## THE PROBLEM
Pull every line with "computer" from the data.

## RECORDS SUPPLIED
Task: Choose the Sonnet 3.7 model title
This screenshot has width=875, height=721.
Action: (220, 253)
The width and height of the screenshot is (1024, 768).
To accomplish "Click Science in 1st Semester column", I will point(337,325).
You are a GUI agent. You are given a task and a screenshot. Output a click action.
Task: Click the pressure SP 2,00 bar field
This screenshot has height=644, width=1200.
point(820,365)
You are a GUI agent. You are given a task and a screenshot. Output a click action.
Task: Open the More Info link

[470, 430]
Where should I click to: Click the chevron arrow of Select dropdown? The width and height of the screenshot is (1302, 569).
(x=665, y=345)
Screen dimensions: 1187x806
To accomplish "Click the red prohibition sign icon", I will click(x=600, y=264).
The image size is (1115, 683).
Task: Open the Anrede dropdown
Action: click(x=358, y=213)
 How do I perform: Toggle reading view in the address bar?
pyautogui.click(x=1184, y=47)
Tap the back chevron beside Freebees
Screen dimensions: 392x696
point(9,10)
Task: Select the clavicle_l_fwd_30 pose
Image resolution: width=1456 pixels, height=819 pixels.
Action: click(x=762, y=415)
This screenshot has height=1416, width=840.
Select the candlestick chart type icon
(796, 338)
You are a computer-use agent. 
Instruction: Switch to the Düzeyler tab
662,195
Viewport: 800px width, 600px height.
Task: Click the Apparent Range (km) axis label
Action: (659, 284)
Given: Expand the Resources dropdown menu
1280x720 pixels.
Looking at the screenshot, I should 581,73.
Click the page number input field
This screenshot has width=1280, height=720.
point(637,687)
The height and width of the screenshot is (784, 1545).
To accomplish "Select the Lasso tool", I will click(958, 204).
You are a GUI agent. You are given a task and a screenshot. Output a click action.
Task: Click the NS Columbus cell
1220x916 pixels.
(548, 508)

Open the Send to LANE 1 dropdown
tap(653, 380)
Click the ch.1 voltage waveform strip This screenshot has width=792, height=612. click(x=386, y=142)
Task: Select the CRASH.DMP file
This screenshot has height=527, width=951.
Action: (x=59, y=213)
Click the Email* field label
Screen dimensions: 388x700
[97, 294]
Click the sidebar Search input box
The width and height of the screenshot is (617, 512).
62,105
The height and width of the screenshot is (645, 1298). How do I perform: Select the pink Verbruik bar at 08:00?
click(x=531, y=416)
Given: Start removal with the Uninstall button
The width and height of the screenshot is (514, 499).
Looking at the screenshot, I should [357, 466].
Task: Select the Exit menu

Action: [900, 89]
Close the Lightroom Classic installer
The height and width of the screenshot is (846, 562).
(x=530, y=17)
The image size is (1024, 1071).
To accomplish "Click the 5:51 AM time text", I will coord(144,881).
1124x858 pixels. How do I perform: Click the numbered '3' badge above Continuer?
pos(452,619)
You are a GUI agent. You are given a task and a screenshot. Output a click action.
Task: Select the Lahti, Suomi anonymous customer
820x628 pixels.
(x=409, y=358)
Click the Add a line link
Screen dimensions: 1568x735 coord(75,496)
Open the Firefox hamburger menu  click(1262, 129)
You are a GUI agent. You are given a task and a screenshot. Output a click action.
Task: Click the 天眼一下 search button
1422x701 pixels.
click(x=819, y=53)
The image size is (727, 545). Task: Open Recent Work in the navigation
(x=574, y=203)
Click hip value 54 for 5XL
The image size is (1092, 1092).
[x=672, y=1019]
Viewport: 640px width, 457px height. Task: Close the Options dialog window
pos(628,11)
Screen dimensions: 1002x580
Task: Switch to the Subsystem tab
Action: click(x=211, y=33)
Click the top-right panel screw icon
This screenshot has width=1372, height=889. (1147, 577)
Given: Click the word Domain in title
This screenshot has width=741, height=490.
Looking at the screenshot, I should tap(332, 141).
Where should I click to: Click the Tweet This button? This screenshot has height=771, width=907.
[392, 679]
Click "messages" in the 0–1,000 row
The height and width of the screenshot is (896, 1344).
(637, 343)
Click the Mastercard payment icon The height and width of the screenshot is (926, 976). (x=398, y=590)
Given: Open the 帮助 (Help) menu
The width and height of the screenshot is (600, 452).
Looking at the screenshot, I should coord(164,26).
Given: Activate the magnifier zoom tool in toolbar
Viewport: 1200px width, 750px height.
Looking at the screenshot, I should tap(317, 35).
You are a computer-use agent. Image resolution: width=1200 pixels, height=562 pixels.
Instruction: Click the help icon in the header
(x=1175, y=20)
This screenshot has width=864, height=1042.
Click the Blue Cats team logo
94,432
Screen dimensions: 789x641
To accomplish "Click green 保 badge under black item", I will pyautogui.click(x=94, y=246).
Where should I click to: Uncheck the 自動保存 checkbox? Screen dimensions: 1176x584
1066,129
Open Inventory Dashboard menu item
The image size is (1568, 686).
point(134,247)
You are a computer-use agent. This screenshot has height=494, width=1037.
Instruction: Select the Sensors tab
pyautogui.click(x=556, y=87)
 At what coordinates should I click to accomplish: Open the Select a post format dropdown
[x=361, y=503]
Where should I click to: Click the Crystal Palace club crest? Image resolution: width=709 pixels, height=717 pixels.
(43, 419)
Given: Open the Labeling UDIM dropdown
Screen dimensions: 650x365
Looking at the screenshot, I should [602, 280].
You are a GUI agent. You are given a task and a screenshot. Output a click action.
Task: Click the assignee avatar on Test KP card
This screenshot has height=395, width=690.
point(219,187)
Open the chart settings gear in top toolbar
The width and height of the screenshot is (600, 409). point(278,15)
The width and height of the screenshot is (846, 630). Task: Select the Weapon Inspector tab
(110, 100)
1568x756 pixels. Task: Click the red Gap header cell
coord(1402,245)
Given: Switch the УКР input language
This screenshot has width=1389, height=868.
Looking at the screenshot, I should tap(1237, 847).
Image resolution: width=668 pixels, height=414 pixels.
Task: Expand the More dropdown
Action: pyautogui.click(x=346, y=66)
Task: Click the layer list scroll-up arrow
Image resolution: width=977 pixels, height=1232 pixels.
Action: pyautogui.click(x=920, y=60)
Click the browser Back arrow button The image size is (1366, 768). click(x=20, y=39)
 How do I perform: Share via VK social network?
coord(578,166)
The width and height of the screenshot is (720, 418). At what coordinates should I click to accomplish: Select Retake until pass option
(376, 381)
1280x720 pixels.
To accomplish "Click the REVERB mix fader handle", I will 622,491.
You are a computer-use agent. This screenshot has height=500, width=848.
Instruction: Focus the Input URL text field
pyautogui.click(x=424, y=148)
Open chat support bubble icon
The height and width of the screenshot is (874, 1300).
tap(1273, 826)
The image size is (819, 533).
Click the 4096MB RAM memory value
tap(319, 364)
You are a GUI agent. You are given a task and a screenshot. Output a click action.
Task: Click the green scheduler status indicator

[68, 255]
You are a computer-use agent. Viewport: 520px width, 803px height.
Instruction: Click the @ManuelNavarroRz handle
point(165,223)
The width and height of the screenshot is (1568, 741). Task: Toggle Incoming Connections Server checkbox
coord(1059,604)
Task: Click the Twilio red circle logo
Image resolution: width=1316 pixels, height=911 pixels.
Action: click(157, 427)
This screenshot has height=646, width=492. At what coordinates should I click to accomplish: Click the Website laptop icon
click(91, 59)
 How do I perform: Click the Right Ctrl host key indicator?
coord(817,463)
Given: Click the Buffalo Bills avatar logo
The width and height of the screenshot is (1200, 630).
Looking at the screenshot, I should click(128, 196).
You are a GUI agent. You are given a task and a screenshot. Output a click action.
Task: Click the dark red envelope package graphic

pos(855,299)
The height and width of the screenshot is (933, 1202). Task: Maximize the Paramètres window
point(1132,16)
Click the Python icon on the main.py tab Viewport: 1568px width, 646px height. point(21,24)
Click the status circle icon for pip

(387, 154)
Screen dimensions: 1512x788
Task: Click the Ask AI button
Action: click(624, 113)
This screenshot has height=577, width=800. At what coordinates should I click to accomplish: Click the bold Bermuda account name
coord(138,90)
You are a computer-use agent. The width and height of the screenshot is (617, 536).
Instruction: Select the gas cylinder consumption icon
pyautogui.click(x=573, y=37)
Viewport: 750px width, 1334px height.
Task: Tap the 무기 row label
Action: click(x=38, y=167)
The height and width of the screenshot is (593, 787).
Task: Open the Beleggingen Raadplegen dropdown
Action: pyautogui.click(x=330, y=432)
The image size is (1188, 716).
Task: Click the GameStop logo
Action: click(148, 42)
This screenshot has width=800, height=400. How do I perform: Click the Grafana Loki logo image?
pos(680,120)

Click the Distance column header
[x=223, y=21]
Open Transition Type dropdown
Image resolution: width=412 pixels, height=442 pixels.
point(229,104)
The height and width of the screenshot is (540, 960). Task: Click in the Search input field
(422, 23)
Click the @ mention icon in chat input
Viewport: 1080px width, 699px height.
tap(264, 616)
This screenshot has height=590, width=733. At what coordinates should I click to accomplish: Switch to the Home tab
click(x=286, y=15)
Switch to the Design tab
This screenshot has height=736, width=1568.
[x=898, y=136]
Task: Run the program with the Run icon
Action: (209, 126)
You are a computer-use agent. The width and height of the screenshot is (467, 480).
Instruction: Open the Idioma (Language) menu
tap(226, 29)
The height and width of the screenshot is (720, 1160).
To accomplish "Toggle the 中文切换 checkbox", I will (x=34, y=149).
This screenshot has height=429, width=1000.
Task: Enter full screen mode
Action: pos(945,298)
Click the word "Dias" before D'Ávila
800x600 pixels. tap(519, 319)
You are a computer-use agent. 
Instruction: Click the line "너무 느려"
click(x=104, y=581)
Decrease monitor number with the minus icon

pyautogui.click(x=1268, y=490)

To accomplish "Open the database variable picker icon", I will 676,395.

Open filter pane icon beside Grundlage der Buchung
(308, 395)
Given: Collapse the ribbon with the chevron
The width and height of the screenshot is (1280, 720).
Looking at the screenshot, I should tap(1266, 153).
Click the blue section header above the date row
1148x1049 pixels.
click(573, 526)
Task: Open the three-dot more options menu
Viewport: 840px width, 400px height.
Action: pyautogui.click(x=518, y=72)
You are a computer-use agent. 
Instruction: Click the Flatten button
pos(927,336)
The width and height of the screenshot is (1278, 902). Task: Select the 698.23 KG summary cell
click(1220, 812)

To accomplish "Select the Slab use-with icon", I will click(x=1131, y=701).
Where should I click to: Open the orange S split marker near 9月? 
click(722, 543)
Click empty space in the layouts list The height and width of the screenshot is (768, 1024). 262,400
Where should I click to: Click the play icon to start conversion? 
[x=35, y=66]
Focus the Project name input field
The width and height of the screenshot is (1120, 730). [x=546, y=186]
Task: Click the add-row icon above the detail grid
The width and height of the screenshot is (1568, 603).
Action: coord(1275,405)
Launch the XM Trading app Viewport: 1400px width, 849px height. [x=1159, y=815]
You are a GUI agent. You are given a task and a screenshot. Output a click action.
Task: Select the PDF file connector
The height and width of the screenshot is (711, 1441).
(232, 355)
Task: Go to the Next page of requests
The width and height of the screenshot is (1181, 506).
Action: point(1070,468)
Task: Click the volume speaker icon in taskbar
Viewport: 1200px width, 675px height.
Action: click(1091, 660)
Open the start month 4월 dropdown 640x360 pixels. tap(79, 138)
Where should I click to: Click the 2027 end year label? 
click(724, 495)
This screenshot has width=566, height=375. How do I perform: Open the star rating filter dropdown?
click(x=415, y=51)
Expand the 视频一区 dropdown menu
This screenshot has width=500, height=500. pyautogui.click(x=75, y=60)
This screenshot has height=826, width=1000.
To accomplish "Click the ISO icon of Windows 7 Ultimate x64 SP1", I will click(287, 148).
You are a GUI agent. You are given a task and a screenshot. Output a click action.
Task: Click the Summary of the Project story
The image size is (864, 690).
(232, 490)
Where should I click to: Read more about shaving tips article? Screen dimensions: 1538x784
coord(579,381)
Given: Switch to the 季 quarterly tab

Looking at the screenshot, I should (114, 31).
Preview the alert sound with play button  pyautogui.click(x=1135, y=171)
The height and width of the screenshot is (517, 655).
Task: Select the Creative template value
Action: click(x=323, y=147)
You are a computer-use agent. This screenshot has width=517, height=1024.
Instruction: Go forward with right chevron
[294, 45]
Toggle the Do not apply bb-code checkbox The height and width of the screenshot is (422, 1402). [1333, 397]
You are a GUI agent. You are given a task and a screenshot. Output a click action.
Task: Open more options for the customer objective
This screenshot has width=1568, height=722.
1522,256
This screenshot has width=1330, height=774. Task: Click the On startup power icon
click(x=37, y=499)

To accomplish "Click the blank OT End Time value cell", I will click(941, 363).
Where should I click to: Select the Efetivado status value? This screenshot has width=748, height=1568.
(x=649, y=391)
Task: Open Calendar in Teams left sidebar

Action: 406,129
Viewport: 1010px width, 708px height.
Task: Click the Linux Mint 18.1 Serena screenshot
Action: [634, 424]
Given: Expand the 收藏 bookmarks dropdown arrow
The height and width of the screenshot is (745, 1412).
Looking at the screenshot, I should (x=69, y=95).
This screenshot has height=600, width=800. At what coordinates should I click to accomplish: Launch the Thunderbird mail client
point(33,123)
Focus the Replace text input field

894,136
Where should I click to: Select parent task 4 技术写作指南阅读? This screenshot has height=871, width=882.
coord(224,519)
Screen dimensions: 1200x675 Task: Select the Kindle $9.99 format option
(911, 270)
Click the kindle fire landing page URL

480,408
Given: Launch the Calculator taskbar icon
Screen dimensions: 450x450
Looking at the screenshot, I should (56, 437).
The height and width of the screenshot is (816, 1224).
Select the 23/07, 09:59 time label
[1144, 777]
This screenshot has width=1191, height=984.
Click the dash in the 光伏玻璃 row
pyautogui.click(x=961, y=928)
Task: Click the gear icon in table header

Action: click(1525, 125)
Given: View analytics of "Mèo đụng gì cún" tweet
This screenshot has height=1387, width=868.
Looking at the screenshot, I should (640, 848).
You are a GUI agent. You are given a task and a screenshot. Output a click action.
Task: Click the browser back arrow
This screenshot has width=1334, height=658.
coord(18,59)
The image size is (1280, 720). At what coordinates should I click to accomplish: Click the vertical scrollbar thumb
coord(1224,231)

## EXERCISE ANSWER
You are a computer-use agent. 
You are a computer-use agent. Image resolution: width=1200 pixels, height=562 pixels.
You are a computer-use agent. This screenshot has height=494, width=1037.
You are a computer-use agent. This screenshot has height=500, width=848.
You are a computer-use agent. Viewport: 520px width, 803px height.
You are a computer-use agent. The width and height of the screenshot is (617, 536).
You are a computer-use agent. The width and height of the screenshot is (467, 480).
You are a computer-use agent. 
You are a computer-use agent. 
You are a computer-use agent. This screenshot has width=517, height=1024.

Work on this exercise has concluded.